How to define a syntax that uses multiple dashes for nested "if" instructions?

89 Views Asked by At

I'm trying to create a Syntax Analyzer in Java (using CUP) that could recognise this piece of code:

if ¿b? then
~ a = 2;
~ if ¿b && c? then
~ ~ a = 3;
else
~ a = 4;

My productions used by the "if" statement are these that follow:

Instr ::= ...
       | IF CONOP Exp:e CONCL THEN CondInstrList:l
       ...
       ;
...
CondInstrList ::= CondInstrList CondInstr
       | /*empty*/
       ;
...
CondInstr ::= CONTROLD Instr
       | CONTROLD CondInstr
       ;

where Instr stands for instruction/statement, CondInstrList stands for Conditional Instruction List and CONTROLD stands for Control Dash (~). (CONOP and CONCL mean Condition Open/Close)

The problem is that with that grammar, the generated AST is as follows:

if
|-condition b
|-condInstrListT
  |---asig a = 2
  |---if
      |---condition b and c
      |---condInstrListT 
      |   |---asig a = 2
      |---condInstrListF
          |---asig a = 4

and so, the "else" part is associated with the inner "if".

I just don't know how to write a grammar that respects the way I want my language to be.

Any help is appreciated.

I can give more detail if needed.

1

There are 1 best solutions below

3
On BEST ANSWER

I don't think you can do what you have in mind through the grammar alone.
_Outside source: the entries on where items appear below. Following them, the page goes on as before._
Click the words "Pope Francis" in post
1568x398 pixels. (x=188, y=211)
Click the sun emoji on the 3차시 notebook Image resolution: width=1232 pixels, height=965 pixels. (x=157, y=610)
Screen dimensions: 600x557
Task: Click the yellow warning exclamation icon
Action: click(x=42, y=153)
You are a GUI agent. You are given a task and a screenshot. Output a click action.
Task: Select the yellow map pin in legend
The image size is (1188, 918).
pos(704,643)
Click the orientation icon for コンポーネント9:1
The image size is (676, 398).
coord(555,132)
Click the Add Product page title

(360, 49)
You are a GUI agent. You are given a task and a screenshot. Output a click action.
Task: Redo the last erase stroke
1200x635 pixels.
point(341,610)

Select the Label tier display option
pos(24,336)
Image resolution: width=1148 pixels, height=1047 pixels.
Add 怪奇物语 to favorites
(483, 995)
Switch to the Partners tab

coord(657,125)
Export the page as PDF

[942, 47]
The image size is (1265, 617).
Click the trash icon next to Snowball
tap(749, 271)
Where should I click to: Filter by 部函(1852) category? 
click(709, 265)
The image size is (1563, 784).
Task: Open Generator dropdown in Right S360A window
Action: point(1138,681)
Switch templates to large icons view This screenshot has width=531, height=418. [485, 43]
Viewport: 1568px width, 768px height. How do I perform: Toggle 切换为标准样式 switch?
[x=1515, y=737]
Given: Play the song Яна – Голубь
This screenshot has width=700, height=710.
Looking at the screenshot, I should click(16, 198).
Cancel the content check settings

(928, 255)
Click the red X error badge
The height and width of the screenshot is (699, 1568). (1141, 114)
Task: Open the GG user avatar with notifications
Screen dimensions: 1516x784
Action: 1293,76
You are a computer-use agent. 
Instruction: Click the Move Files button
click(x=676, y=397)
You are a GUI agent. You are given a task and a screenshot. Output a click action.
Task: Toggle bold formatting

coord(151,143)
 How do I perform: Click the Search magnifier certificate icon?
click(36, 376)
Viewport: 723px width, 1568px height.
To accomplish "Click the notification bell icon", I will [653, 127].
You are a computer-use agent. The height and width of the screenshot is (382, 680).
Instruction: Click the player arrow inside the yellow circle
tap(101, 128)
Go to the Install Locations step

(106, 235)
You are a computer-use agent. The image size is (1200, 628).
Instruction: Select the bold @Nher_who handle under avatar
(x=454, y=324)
But it is possible with a slightly different grammar and some help from your lexical analyzer.

Here's what to do: rather than treat the ~ marks as individual grammar symbols, have the lexical analyzer turn sequences of ~ at the start of a line into INDENT and OUTDENT tokens that will work in your grammar the same way that { and } work in Java. You keep track of a "current indent level", which starts at zero. At the start of each line, count the ~ characters. For each ~ in excess of the current indent level, generate an INDENT token and increase the current indent level; for each ~ less than the current indent level, generate an OUTDENT token and decrease the current indent level.

So your example text of

if ¿b? then
~ a = 2;
~ if ¿b && c? then
~ ~ a = 3;
else
~ a = 4;

would be tokenized as:

// Indent level = 0 and no ~, so no INDENT here
[IF] [CONOP] [ID b] [CONCL] [THEN]
// Indent level = 0, one ~, so one INDENT
[INDENT]
    // Indent level = 1
    [ID a] [OP =] [CONST 2] [SEMICOLON]
    // Indent level = 1, one ~, so no INDENT here
    [IF] [CONOP] [ID b] [OP &&] [ID c] [CONCL] [THEN]
    // Indent level = 1, two ~, so one INDENT
    [INDENT]
        // Indent level = 2
        [ID a] [ASSIGN] [CONST 3] [SEMICOLON]
        // Indent level = 2, lines starts with no ~, two OUTDENTs
    [OUTDENT]
    // Indent level = 1
[OUTDENT]
//Indent level = 0
[ELSE] // No ~ at start of this line, so no INDENT
// Indent level = 0; one ~, so one INDENT
[INDENT] 
    // Indent level = 1
    [ID a] [ASSIGN] [CONST 4] [SEMICOLON]
// End-of-input.  Indent level = 1, so 1 OUTDENT
[OUTDENT]
// Done; indent level = 0;

The INDENT and OUTDENT tokens would act in your grammar like left- and right-braces do in Java, so your grammar could look something like:

Instr ::= ...
       | IF CONOP Exp:e CONCL THEN INDENT CondInstrList:l OUTDENT
       ...
       ;
...
CondInstrList ::= CondInstrList Instr
       | /*empty*/
       ;
...

The language Python does the same thing but with just white space instead of ~. You can download Python source here if you're interested. Look for the files Grammar\Grammar and Parser\tokenizer.c.